### What to do
A: Please list every substance that the locust moulting passage reports as raising or lowering bursting frequency in the frontal ganglion or its nerves.
B: Print the part of the locust moulting passage between "Figure A illustrated" and "is not permanent.", inclusive, without changing anything.

### Source extract
━━━━━━━━━━━━━━━━━━━━

During moulting, the foregut and FG are involved in air-swallowing behaviour. By filling the gut with air, the larval locust can generate enough internal pressure on the body wall to eventually split open the old cuticle, and to then stretch and shape the new adult cuticle and wings after the old cuticle has been shed at ecdysis. Frontal ganglionectomy abolishes air-swallowing and results in difficulty or failure in eclosion and wing expansion. A role for the FG during moulting has been reported for a number of insect species.

In this study, the researchers used suction electrodes to examine the FG CPG as an unexplored target for ecdysis peptides. They also examined the density of CCAP using immunoblotting, and the location of CCAP and cGMP through immunohistochemistry. In their study, they identified ETH, and PETH as FG bursting frequency promoters, while EH as a FG bursting frequency inhibitor.

Figure A illustrated that ETH significantly increased the burst frequency in locusts in CPG. Figure B illustrated both ETH and PETH can increase locusts' burst frequencies, however, ETH was a significantly potent burst frequency promotor than PETH. Figure C illustrated that after the application of EH, locusts' burst frequency stops, but the inhibition is not permanent.

In addition, the researchers also identified CCAP as a potent modulator of the locust FG motor patterns. With applications of CCAP, frontal connectives (FC) and medial pharyngeal nerve (MPN) showed a significant increase in bursting frequency. The increased bursting frequency diminishes when CCAP is washed away with saline. In semi-intact preparations, CCAP also resulted in air bubbles in the crop, which is presumably the effect of air swallowing. Their results imply a novel role for this peptide in generating air swallowing behaviour during the early stages of ecdysis.

Figure A demonstrated that after CCAP application, there is a significant increase in burst frequency within the FC and MPN. However, the effects of CCAP can be diminished after washing the tissue. Figure B illustrated the air bubbles formed on top of the tissue after CCAP application as the result of air swallowing.

Last but not the less, from immunostaining researchers found that one to three CCAP-immunoreactive neurones in the tritocerebrum that extended through the FC nerve and gave rise to extensive arborization within the neuropil of the FG. Their immunostaning examined the variation in the number of CCAP immunoreactive axons in the FG neuropil at the different stages. In mid-larvae only one to two (mostly one) fibres were stained, whereas at the air-swallowing stage at least three afferent fibres were visible. As ecdysis progressed the number of stained axons then declined. A quantitative analysis concluded that the area of CCAP-immunoreactive neuropil increased during airswallowing and decreased at late ecdysis.

━━━━━━━━━━━━━━━━━━━━

### Exercise data
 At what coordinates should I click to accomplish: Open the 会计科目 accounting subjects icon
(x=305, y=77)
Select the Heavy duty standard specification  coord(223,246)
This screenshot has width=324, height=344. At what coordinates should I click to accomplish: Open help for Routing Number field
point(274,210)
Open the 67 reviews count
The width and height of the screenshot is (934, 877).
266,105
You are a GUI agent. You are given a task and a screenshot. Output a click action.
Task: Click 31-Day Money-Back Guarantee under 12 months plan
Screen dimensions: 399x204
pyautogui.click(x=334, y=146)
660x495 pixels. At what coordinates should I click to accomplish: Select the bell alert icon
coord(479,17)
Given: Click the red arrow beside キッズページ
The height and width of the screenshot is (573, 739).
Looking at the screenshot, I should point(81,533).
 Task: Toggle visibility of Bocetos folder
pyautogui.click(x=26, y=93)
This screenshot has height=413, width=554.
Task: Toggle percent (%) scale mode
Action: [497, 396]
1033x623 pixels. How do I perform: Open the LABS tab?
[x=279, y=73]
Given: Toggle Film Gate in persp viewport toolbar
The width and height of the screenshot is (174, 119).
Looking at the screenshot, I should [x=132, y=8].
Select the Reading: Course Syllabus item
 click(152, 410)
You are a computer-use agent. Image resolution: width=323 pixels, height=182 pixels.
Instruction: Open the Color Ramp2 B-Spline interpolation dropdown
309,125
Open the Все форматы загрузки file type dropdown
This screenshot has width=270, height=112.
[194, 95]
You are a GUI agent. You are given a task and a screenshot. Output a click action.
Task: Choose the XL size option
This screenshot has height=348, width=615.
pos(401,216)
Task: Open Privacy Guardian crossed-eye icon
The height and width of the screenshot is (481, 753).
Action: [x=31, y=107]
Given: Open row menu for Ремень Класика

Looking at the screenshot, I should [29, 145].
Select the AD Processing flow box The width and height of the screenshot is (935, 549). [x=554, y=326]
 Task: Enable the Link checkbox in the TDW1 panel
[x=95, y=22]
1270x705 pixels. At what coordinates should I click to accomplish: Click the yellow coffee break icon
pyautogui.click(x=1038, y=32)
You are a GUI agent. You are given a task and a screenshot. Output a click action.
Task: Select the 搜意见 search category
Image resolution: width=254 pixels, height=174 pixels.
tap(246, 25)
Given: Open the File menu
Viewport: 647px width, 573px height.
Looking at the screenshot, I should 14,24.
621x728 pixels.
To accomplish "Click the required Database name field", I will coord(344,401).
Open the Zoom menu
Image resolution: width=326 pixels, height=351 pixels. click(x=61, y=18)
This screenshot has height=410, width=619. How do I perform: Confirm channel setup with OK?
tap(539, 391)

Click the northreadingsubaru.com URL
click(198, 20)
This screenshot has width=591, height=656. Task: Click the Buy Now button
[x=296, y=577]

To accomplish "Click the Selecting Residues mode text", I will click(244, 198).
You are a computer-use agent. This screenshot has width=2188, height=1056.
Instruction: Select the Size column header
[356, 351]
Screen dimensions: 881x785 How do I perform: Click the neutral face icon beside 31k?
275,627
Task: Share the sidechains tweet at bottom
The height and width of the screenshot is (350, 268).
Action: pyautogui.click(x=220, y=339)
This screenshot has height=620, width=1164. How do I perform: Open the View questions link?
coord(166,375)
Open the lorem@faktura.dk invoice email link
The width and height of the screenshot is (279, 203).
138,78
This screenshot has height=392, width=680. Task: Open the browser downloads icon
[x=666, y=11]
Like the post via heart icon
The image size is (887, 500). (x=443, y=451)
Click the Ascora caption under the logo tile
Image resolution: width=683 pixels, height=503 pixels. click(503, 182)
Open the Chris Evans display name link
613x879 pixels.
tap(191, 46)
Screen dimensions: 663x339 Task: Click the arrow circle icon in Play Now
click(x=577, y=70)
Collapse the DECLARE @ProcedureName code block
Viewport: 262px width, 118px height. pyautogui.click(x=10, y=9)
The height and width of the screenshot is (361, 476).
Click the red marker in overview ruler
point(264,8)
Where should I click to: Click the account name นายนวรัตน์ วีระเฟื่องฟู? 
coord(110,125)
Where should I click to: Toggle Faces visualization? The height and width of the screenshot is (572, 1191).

━━━━━━━━━━━━━━━━━━━━

### Numbered answers
A: ETH, PETH, EH, CCAP

B:
Figure A illustrated that ETH significantly increased the burst frequency in locusts in CPG. Figure B illustrated both ETH and PETH can increase locusts' burst frequencies, however, ETH was a significantly potent burst frequency promotor than PETH. Figure C illustrated that after the application of EH, locusts' burst frequency stops, but the inhibition is not permanent.